Aim of the exercise — Copy exactly, and only, the lines from the line containing "[City Unscripted Logo: Redirect" through the last line of the records below, both included, and leave out any pictures.

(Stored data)

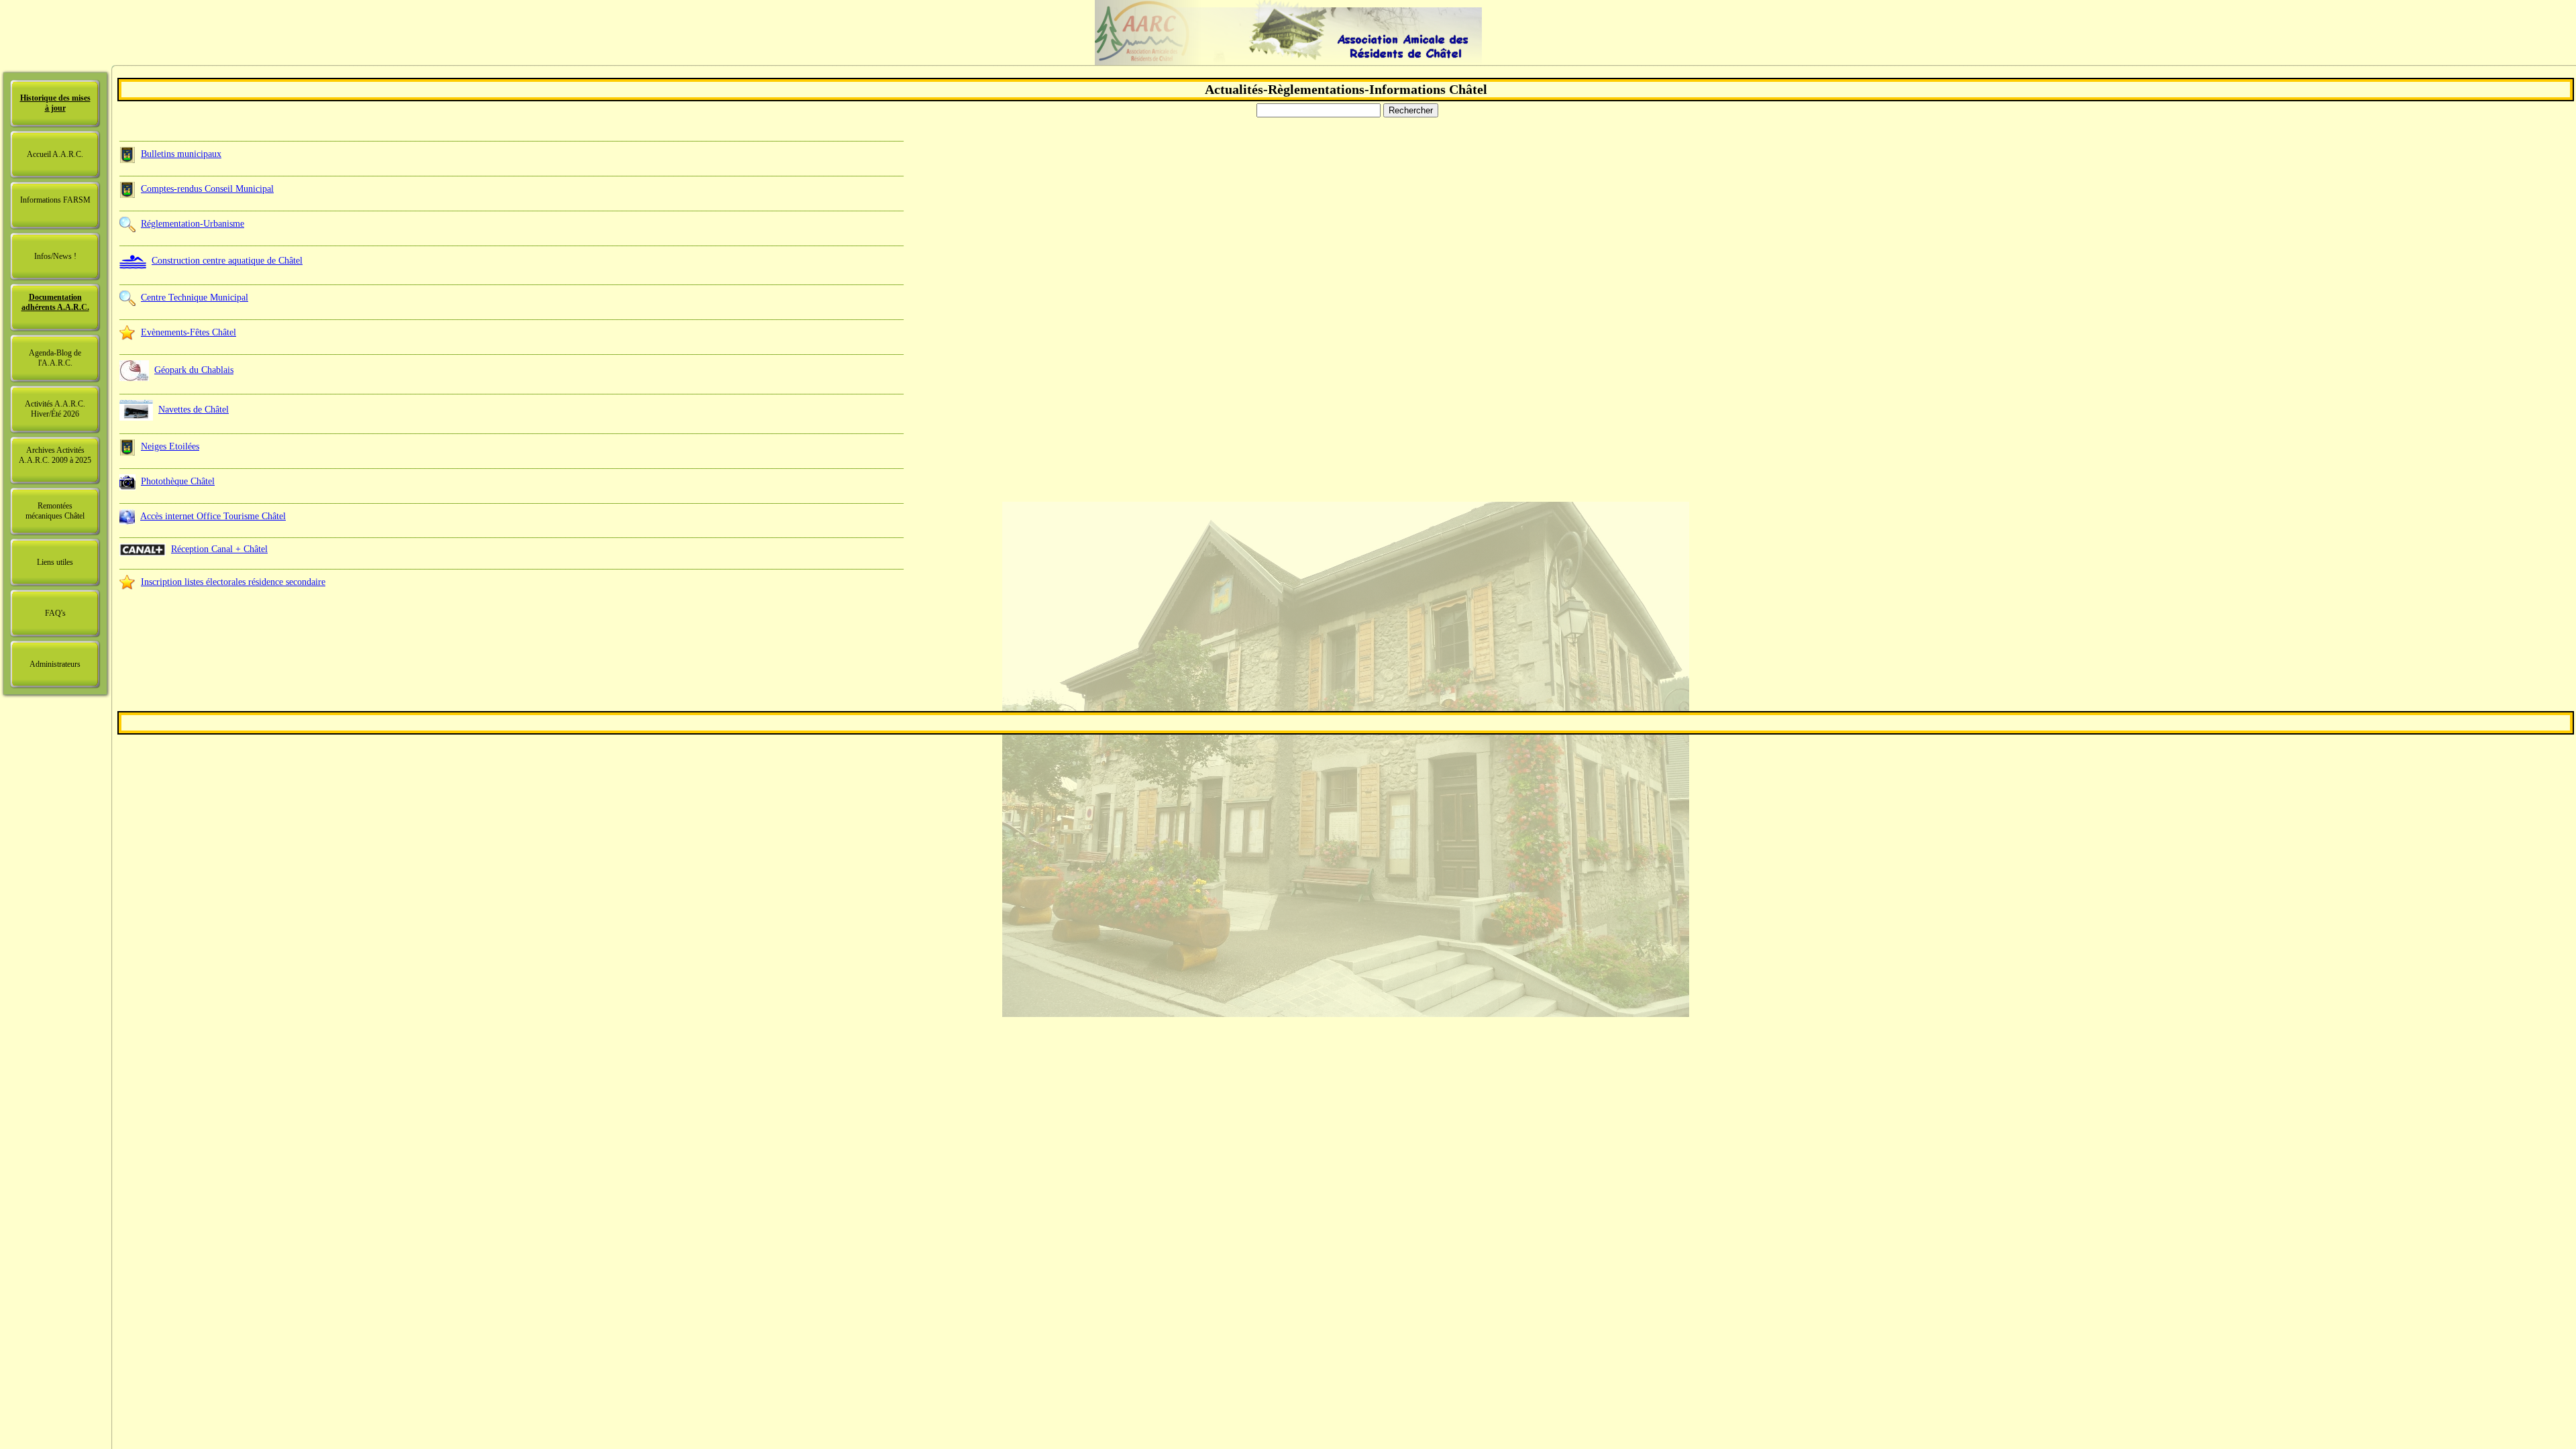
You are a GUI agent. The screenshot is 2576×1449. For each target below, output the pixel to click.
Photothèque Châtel (178, 481)
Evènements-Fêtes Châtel (188, 332)
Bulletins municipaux (181, 154)
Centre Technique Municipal (194, 297)
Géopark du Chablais (193, 370)
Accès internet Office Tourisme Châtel (213, 516)
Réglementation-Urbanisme (192, 224)
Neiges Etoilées (170, 446)
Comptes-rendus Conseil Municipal (207, 189)
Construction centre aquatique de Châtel (227, 261)
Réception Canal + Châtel (219, 549)
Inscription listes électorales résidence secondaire (233, 582)
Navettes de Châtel (193, 410)
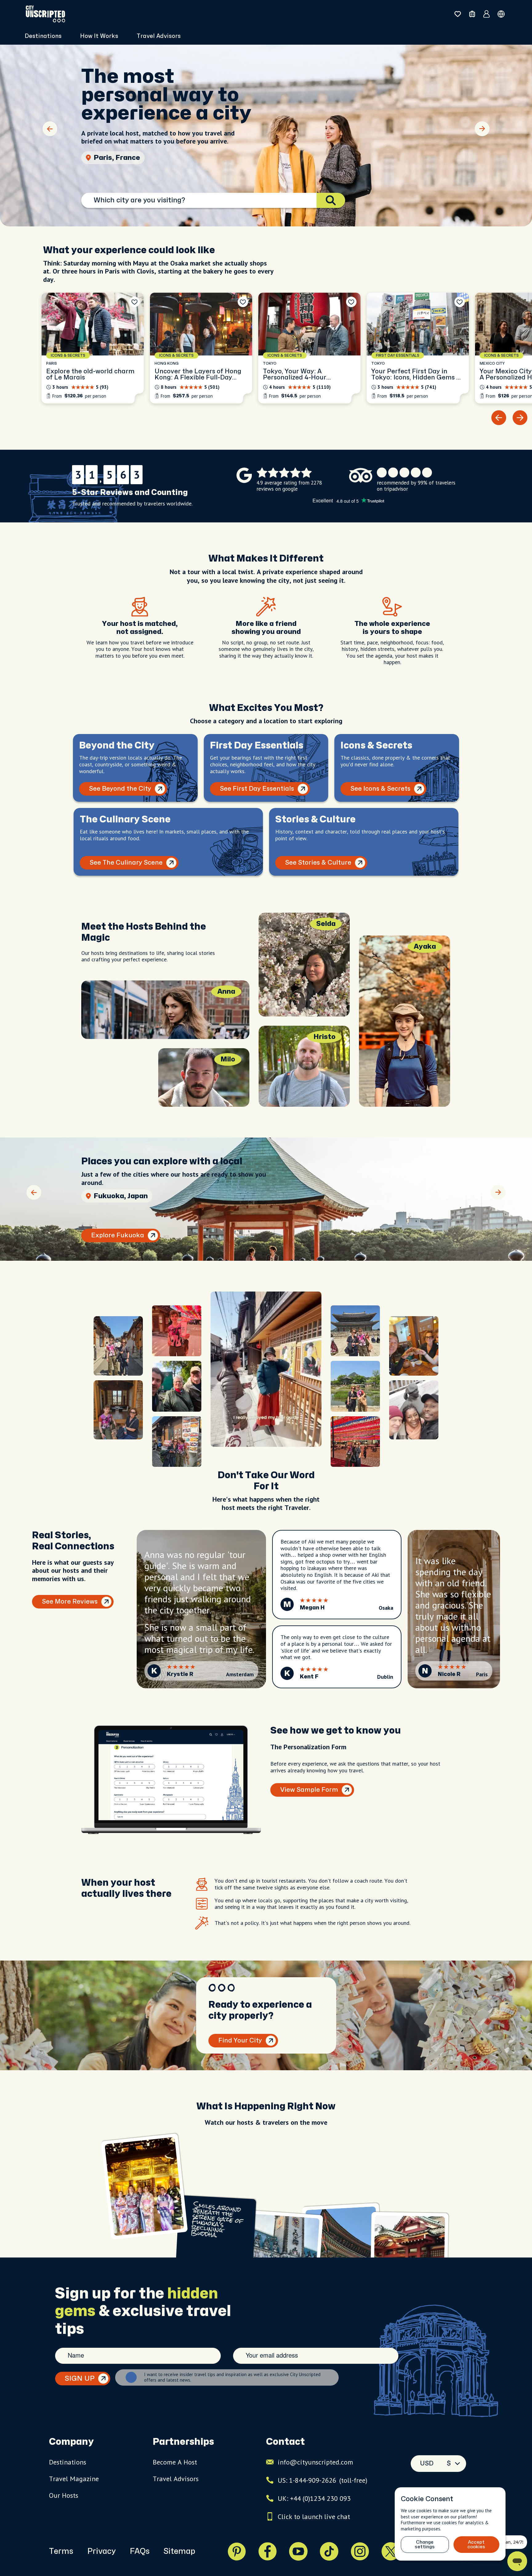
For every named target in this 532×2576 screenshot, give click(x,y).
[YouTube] (298, 2551)
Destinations (67, 2462)
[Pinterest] (237, 2551)
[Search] (330, 200)
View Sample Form (309, 1790)
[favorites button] (457, 14)
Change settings (425, 2544)
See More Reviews (70, 1601)
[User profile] (486, 14)
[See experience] (93, 348)
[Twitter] (390, 2551)
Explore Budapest (118, 1235)
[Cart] (472, 14)
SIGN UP (80, 2378)
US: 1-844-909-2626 (322, 2480)
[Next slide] (482, 128)
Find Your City (240, 2040)
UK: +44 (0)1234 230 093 (314, 2498)
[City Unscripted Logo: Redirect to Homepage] (45, 14)
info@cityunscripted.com (315, 2462)
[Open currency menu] (501, 14)
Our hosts (63, 2495)
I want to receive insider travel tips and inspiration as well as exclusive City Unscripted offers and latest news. (232, 2377)
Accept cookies (476, 2544)
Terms (61, 2551)
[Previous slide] (49, 128)
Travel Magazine (74, 2478)
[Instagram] (360, 2551)
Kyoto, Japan (116, 157)
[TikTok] (329, 2551)
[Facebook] (267, 2551)
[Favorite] (134, 302)
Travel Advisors (159, 36)
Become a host (175, 2462)
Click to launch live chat (314, 2516)
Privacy (101, 2551)
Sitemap (179, 2551)
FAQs (140, 2551)
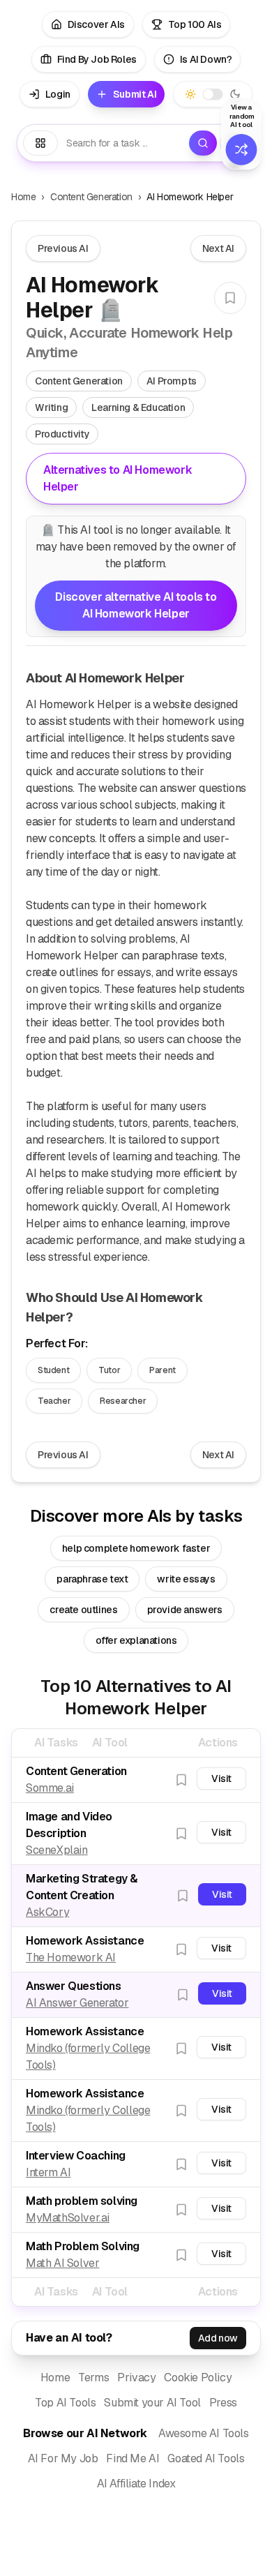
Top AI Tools (65, 2402)
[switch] (213, 94)
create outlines (83, 1609)
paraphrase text (92, 1579)
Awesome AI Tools (203, 2433)
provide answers (184, 1609)
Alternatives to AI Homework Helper (117, 478)
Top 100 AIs (195, 24)
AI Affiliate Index (136, 2483)
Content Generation (91, 196)
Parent (162, 1370)
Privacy (136, 2377)
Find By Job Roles (97, 59)
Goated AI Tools (205, 2458)
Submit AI (134, 94)
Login (57, 94)
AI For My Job (63, 2458)
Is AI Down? (206, 59)
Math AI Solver (62, 2263)
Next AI (218, 248)
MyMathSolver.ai (67, 2217)
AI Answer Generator (77, 2002)
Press (223, 2402)
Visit (221, 1778)
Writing (51, 407)
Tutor (109, 1370)
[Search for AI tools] (203, 143)
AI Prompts (171, 381)
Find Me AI (132, 2458)
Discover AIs (96, 24)
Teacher (54, 1401)
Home (23, 196)
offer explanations (136, 1640)
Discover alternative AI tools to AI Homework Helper (135, 605)
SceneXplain (57, 1850)
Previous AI (63, 248)
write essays (186, 1579)
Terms (93, 2377)
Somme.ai (50, 1788)
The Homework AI (71, 1957)
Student (53, 1370)
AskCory (47, 1912)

Solved problem —
[City Unscripted Logo: Redirect to Homepage] (45, 14)
info@cityunscripted.com (315, 2462)
[Open currency menu] (501, 14)
Our hosts (63, 2495)
I want to receive insider travel tips and inspiration as well as exclusive City Unscripted offers and latest news. (232, 2377)
Accept cookies (476, 2544)
Terms (61, 2551)
[Previous slide] (49, 128)
Travel Magazine (74, 2478)
[Instagram] (360, 2551)
Kyoto, Japan (116, 157)
[TikTok] (329, 2551)
[Facebook] (267, 2551)
[Favorite] (134, 302)
Travel Advisors (159, 36)
Become a host (175, 2462)
Click to launch live chat (314, 2516)
Privacy (101, 2551)
Sitemap (179, 2551)
FAQs (140, 2551)
Top AI Tools (65, 2402)
[switch] (213, 94)
create outlines (83, 1609)
paraphrase text (92, 1579)
Awesome AI Tools (203, 2433)
provide answers (184, 1609)
Alternatives to AI Homework Helper (117, 478)
Top 100 AIs (195, 24)
AI Affiliate Index (136, 2483)
Content Generation (91, 196)
Parent (162, 1370)
Privacy (136, 2377)
Find By Job Roles (97, 59)
Goated AI Tools (205, 2458)
Submit AI (134, 94)
Login (57, 94)
AI For My Job (63, 2458)
Is AI Down? (206, 59)
Math AI Solver (62, 2263)
Next AI (218, 248)
MyMathSolver.ai (67, 2217)
AI Answer Generator (77, 2002)
Press (223, 2402)
Visit (221, 1778)
Writing (51, 407)
Tutor (109, 1370)
[Search for AI tools] (203, 143)
AI Prompts (171, 381)
Find Me AI (132, 2458)
Discover AIs (96, 24)
Teacher (54, 1401)
Home (23, 196)
offer explanations (136, 1640)
Discover alternative AI tools to AI Homework Helper (135, 605)
SceneXplain (57, 1850)
Previous AI (63, 248)
write essays (186, 1579)
Terms (93, 2377)
Somme.ai (50, 1788)
The Homework AI (71, 1957)
Student (53, 1370)
AskCory (47, 1912)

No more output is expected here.